Od czasu, gdy na światło dzienne wypłynęły zaskakujące żądania Kyrie'ego Irvinga, który stwierdził, że nie chce już pełnić w Cleveland funkcji nadwornego pomagiera "Króla" LeBrona Jamesa i oficjalnie poprosił o transfer, pojawiło się mnóstwo mniej lub bardziej fantazyjnych teorii na temat relacji obu zawodników, a także pomysłów dotyczących potencjalnej wymiany.
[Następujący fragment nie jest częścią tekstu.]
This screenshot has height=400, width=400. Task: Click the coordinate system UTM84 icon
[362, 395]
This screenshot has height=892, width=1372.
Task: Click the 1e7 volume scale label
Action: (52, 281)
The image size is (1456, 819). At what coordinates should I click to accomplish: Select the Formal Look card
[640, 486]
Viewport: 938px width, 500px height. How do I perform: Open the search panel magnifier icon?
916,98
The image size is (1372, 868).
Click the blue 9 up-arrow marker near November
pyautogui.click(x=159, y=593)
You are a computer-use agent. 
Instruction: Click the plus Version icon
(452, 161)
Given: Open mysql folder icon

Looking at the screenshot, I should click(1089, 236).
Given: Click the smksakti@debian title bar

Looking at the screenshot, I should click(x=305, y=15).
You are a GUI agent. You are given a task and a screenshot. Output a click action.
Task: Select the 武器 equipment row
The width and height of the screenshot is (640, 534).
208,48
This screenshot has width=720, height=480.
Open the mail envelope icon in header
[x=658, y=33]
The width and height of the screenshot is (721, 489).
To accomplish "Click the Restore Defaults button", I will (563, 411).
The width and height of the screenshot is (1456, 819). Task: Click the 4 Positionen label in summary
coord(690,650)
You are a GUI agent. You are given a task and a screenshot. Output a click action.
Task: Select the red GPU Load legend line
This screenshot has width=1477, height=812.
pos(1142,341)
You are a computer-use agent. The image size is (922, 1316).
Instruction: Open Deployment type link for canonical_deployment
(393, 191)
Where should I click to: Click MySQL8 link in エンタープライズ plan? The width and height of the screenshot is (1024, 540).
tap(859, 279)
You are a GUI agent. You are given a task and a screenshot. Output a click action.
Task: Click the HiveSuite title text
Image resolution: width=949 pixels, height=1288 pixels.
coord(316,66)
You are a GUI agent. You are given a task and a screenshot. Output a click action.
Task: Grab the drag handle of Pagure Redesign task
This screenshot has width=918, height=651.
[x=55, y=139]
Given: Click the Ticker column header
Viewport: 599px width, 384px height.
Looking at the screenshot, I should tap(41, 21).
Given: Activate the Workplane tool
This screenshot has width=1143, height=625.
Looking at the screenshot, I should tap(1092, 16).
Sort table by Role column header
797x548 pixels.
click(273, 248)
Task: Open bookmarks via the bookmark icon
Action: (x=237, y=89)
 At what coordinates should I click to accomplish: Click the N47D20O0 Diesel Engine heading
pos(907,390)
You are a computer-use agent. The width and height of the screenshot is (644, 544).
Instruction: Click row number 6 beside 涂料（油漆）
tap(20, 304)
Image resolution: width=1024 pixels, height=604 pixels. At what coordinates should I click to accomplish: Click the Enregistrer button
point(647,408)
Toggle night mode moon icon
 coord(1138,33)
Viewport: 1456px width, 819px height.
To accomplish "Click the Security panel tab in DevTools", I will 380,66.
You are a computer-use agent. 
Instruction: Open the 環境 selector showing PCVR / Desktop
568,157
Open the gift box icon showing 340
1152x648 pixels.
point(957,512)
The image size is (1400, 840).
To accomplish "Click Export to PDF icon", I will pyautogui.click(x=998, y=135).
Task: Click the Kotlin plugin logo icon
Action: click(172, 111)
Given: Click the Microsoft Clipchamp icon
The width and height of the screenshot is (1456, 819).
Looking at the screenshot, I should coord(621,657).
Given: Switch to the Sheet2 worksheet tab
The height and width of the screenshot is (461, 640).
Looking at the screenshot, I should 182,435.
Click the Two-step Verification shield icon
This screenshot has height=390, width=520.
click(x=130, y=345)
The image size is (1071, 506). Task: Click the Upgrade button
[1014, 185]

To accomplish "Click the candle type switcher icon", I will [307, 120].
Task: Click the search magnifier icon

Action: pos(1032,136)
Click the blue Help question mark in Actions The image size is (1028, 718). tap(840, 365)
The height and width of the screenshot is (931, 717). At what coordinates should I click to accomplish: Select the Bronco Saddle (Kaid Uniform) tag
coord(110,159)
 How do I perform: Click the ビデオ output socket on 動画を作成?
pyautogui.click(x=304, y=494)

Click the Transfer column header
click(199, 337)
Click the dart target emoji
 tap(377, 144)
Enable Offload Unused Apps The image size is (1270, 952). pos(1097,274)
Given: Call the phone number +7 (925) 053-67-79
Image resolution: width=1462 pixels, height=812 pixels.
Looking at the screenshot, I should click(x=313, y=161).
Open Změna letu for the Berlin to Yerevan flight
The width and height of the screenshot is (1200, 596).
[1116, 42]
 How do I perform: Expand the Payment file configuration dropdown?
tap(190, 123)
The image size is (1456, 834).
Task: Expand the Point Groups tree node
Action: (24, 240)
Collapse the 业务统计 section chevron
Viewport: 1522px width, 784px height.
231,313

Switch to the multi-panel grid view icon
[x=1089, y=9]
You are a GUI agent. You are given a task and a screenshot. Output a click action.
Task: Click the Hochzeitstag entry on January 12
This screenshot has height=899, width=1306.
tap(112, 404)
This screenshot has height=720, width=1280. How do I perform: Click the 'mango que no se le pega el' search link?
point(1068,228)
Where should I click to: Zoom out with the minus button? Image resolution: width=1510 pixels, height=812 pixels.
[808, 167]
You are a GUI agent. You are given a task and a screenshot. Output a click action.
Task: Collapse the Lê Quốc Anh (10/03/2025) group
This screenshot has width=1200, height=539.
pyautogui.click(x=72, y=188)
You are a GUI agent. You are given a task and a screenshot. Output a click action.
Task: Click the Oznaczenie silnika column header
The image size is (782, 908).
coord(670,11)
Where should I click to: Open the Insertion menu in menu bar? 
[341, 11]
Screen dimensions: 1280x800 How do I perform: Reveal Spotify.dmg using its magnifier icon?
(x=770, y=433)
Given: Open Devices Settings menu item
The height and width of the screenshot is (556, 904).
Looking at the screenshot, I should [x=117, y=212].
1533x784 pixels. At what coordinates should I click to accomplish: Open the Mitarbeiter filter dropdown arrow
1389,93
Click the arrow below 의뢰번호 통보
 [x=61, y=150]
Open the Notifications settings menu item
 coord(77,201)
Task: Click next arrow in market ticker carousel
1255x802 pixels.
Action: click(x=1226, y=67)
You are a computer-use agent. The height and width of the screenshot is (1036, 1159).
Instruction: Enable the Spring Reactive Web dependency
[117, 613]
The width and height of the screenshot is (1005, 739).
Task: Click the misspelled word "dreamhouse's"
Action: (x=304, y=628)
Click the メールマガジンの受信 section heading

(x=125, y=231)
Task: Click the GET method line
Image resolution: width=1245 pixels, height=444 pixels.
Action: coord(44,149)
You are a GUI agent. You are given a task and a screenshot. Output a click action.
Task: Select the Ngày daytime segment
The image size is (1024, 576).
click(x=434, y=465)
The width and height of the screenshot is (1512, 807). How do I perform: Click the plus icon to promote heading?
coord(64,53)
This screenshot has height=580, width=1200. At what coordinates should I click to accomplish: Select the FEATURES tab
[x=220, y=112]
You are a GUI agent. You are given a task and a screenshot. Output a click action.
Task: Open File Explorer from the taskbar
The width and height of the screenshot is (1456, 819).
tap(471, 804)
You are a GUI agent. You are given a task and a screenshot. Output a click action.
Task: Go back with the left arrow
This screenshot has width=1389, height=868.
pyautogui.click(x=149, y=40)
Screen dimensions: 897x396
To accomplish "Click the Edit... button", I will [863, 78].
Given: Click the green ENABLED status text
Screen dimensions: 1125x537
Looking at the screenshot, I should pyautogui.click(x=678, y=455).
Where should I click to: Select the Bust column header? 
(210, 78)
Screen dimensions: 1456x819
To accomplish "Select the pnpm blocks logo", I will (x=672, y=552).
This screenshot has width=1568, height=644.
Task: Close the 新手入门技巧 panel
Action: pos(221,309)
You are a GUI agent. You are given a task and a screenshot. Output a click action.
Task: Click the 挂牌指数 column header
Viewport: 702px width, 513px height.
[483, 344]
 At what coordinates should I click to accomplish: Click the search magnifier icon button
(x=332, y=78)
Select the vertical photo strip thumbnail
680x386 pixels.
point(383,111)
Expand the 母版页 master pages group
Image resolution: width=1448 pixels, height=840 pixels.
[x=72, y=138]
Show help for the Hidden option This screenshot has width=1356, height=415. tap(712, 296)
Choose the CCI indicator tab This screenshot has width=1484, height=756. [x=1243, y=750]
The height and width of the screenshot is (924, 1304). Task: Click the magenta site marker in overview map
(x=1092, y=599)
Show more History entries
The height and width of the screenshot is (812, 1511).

Wciąż brakowało jednak konkretów, a z tymi przybył właśnie Joe Vardon z portalu Cleveland.com.
Według jego źródeł blisko związanych z klubem ze stanu Ohio, kierownictwo Cavs byłoby skłonne pójść na deal tu i teraz, gdyby w zamian za rozgrywającego w drugą stronę powędrowali Eric Bledsoe, wybrany z 4. numerem czerwcowego draftu Josh Jackson oraz prawo do pierwszorundowego picku Miami Heat chronionego na miejscach 1-7 w drafcie 2018 i niechronionego w drafcie 2019.
Teoretycznie na dzień dzisiejszy wymiana ta nie mogłaby zostać oficjalnieprzyklepana, wszak Suns nie mogą handlować debiutanckim kontraktem Jacksona przed upłynięciem 30 dni od jego podpisania (3 lipca), ale nie to wydaje się być największym problemem. Ten tkwi bowiem w nastawieniu managementu ekipy z Phoenix, która nie chce pozbywać się ani Jacksona, ani Devina Bookera. Obaj mają stanowić o sile drużyny w przyszłości, a również temu drugiemu pracodawcy mieli dać słowo, że nie zostanie on włączony w jakikolwiek transfer.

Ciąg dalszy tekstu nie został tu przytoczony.